Systematic effects induced by half-wave plate differential optical load and TES nonlinearity for LiteBIRD

TL;DR

This paper analyzes how the combination of HWP differential emissivity, transmittance, and TES nonlinearity can induce systematic polarization effects in LiteBIRD, providing simulation results and mitigation strategies for future CMB polarization measurements.

Contribution

It models the impact of HWP and TES nonlinearities on systematic polarization effects in LiteBIRD and establishes requirements for TES linearity and mitigation methods.

Findings

Quantifies acceptable TES nonlinearity levels for LiteBIRD's sensitivity goals.

Provides simulation results for current HWP design effects.

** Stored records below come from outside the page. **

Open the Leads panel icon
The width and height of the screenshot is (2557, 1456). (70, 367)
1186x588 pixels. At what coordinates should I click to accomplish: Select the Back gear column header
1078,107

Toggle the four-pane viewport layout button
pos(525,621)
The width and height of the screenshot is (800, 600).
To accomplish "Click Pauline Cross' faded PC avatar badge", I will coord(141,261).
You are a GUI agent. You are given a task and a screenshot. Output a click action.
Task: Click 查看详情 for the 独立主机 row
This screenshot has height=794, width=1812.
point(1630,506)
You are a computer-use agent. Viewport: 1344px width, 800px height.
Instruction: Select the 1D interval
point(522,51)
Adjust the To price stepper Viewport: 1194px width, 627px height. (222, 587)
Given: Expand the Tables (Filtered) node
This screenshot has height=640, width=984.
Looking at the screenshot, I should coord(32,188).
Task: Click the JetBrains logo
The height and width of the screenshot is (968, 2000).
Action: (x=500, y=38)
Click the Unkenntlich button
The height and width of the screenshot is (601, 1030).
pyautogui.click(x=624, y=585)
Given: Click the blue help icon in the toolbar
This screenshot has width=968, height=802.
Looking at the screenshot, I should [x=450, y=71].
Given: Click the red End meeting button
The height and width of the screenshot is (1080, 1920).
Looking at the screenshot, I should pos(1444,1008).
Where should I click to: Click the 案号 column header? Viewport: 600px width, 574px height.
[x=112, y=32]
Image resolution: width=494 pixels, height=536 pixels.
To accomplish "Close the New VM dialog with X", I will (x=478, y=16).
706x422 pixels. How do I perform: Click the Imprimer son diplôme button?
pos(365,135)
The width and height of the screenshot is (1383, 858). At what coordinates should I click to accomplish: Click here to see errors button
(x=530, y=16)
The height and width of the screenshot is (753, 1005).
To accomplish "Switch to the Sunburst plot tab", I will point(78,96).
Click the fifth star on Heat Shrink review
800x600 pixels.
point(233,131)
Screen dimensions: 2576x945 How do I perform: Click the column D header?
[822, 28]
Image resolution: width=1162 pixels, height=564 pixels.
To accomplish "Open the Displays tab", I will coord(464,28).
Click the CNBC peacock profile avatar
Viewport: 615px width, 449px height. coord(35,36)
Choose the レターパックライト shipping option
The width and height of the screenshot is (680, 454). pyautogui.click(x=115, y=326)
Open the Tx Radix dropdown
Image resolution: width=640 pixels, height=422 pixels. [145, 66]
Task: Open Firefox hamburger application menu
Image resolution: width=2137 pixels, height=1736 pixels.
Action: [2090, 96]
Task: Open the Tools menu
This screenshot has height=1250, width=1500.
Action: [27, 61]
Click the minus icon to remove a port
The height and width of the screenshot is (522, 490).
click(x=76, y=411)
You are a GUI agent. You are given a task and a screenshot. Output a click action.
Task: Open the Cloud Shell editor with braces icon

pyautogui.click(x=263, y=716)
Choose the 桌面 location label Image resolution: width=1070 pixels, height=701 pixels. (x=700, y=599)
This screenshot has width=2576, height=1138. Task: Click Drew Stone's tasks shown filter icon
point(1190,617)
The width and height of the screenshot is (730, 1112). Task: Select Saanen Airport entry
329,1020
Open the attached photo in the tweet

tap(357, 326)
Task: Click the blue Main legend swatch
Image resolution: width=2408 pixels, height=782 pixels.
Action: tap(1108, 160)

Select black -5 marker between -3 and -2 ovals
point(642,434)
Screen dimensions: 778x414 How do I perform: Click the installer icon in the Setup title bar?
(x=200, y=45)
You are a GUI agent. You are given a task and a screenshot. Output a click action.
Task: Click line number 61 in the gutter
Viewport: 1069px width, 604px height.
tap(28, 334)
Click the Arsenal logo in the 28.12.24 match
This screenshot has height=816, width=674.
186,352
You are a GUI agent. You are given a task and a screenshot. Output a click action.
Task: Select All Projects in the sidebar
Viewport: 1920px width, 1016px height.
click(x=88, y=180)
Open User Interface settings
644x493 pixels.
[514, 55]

Suggests mitigation strategies for systematic polarization errors.

Abstract

LiteBIRD, a forthcoming satellite mission, aims to measure the polarization of the Cosmic Microwave Background (CMB) across the entire sky. The experiment will employ three telescopes, Transition-Edge Sensor (TES) bolometers and rotating Half-Wave Plates (HWPs) at cryogenic temperatures to ensure high sensitivity and systematic effects mitigation. This study is focused on the Mid- and High-Frequency Telescopes (MHFT), which will use rotating metal mesh HWPs. We investigate how power variations due to HWP differential emissivity and transmittance combine with TES nonlinear responsivity, resulting in an effective instrumental polarization. We present the results of simulations for the current HWP design, modeling the TES deviation from linearity as a second-order response. We quantify the level of acceptable residual nonlinearity assuming the mission requirement on the tensor-to-scalar ratio, $\delta r < 0.001$. Moreover, we provide an accuracy requirement on the measurement of TES responsivity nonlinearity level for MHFT channels. Lastly, we present possible mitigation methods that will be developed in future studies.